Back-balcony and trees blown leafless, greybrown and chillwet after Dolby rain. Orange circles from street lamps though glint-finger branches.
Across the street, across the trees, the faded red eighties sports car.
Been there long as I've been here. Seen him tinkering of a Saturday morning, but it never moves. Colour of city braces. Crisp packets wedged under flab-flattened tyres texture of unmoisturised rhino, and a dark, soft-edged rectangle of dirt and dust underneath, where the street sweeper's been denied.
I remember that model from boyhood - in vogue then, not quite a classic now.
The supermarket had bird feeder on offer. Six hard-heavy balls of set-fat with nuts and seeds in. That birds will eat in winter, apparently.
Once, I saw a squirrel stealing bulbs from the top of a handbag my neighbour had left on the balcony next-along, reaching from a tree and snatching them, one at a time. I took a picture but nothing showed. Rats with good PR.
I put the balls of bird feed on my basket. Try anything once. Bird feeding I mean, not eating bird feed. Although? Sniff - No. Don't mind if the squirrels get it, good luck to them. Weird how they're so agile, for herbivores.
Getting home, it transpires that the trees at the back of my balcony are rather further than I fondly remember. Far too far to reach across and tie on a ball of bird feed. Hmm. How did the squirrel manage it?
You know what happens next. The stormbrain; the stupid-clever, spins it up and spits it out. "No problem OE, just tie two of the balls together with string, and throw them into the tree."
OK, try anything once. Tied and swinging round my head.
Sail up - over - neatly between - the branches of the trees, missing... every... single one-on-thewaydown
aaaaand SPOOSH! through the rear window of the red-eighties sports car.

I should have seen it coming, and yet I did not. I actually yelped aloud in laughter when I came to the last line. I was not alone, and the moment was not propitious for such a yelp. Nevertheless, well done.
Posted by: bohémienne | 21 November 2007 at 03:21
Oops. Hope you got enough shopping in for a few days...
Posted by: Angelalala | 21 November 2007 at 10:12
You and Isabelle have issues with ball control...
Posted by: Lillipilli | 21 November 2007 at 11:06
congratulations a fatball bolas.....tisk boys !!
Posted by: pocketpunk | 21 November 2007 at 11:16
blame it on the squirrels...
Posted by: peach | 21 November 2007 at 11:24
I wanted you to get in the car ( Starsky and Hutch style of course ) and drive off, windows down.....
Posted by: isabelle | 21 November 2007 at 13:48
ha ha hope the owner of the car didn't see your faux pas!
Actually I would have tried the bird feed.
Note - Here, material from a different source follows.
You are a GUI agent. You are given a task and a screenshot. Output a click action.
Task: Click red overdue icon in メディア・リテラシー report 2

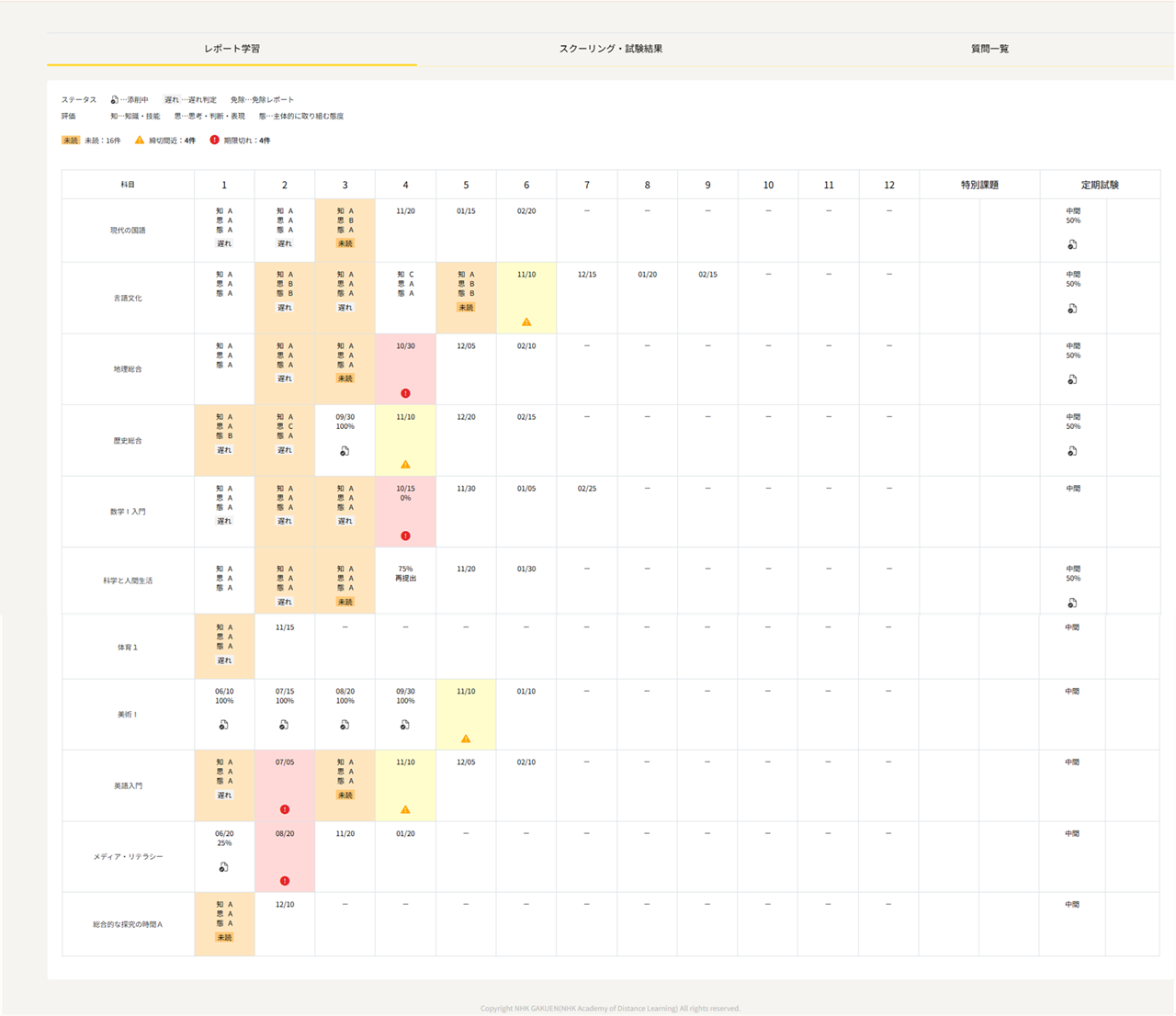coord(285,881)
Try anything once me. Used to eat hard cat food when I was a kid, it's pretty good actually.
Posted by: EmmaK | 21 November 2007 at 19:08
bohémienne - Happy to provide the raw materials for embarassment.
Angelalala - by cover of darkness...
Lillipilli - yes, it did occur to me!
pocketpunk - Why is it only girls comment on my blog?
peach - Good plan. Squirrels are evil. So *urgent*
isabelle - I still might.
EmmaK - definitely thought about it. Smelled a bit wwird though, and looked a bit grey and congealed. But if I'm stuck in the flat any longer I might have to consider it.
Posted by: oe | 22 November 2007 at 01:50
Made me grin x
Posted by: amme | 22 November 2007 at 22:42
would you prefer it any other way?
Posted by: pocketpunk | 25 November 2007 at 09:35
I might have to write A Defense of Squirrels.